The Sturmgeschütz IV (StuG IV) (Sd.Kfz. 167), was a German assault gun of the Second World War.
About this creation
The Sturmgeschütz IV resulted from Krupp's effort to supply an assault gun. As Krupp did not build Panzerkampfwagen IIIs, they used the Panzerkampfwagen IV chassis in combination with a slightly modified Sturmgeschütz III superstructure.
The first known proposal for a Sturmgeschütz on the Panzer IV chassis is in Krupp drawing number W1468 dated February 1943. This initial drawing unitized the outdated Sturmgeschütz Ausf. F superstructure on a Panzer IV chassis 9. This proposal had a sloped front superstructure with a combat weight of 28.26 tons. Krupp abandoned it in February 1943 because it was too heavy. Plans for the StuG IV were halted.

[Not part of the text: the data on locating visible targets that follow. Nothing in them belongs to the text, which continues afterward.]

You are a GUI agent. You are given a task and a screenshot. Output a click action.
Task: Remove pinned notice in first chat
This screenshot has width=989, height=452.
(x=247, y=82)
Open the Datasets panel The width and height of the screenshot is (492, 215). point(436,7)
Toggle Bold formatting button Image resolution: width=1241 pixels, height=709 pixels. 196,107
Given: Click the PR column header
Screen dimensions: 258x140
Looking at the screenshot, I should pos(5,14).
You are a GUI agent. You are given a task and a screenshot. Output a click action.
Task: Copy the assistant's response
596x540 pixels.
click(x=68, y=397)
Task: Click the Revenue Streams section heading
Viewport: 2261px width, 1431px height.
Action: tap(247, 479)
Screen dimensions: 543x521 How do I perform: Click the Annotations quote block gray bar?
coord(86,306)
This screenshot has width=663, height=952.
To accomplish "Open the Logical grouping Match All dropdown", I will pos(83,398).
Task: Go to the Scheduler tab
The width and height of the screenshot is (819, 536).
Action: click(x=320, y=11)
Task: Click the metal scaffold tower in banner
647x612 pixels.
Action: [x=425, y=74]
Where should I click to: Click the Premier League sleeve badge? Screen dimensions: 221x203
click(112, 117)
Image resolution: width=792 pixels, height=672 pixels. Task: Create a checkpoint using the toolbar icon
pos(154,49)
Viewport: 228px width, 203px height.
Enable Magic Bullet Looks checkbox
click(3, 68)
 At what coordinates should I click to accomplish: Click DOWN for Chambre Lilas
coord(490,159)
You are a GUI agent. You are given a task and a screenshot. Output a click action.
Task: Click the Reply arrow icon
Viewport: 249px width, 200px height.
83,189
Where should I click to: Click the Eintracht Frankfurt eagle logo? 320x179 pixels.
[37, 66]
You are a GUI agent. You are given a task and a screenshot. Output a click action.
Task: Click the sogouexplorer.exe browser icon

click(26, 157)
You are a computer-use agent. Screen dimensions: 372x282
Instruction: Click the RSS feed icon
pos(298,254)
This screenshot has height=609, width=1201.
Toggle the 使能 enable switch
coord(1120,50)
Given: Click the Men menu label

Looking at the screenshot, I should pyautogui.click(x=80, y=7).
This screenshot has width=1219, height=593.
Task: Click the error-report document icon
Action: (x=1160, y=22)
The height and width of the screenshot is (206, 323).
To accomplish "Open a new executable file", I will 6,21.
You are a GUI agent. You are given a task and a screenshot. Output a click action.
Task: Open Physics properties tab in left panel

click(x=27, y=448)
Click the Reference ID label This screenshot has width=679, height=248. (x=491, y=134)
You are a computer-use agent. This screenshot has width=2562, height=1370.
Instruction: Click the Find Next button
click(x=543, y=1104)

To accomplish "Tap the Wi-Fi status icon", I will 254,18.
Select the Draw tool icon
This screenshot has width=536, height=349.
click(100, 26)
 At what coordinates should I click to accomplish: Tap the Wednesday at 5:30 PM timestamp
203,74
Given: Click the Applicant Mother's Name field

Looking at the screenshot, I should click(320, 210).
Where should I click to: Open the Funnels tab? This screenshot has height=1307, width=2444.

In November 1943, Alkett, a major StuG III manufacturer, was bombed. Alkett produced 255 StuG III in October 1943, but in December fell to just 24 vehicles. On December 6–7, 1943, at a conference with Hitler, he welcomed the suggestion of taking the StuG III superstructure and mounting it on a Panzer IV chassis. The StuG IV could be more quickly manufactured than the Jagdpanzer IV at the time. This re-started the Sturmgeschütz IV project
From December 1943 to May 1945, Krupp built 1,108 StuG IVs and converted an additional 31 from battle-damaged Panzer IV hulls. While the number is smaller than the 9000+ StuG III, the StuG IV supplemented and fought along with StuG III during 1944-45, when they were most needed.
The StuG IV had a crew of four, a commander, loader, gunner and driver.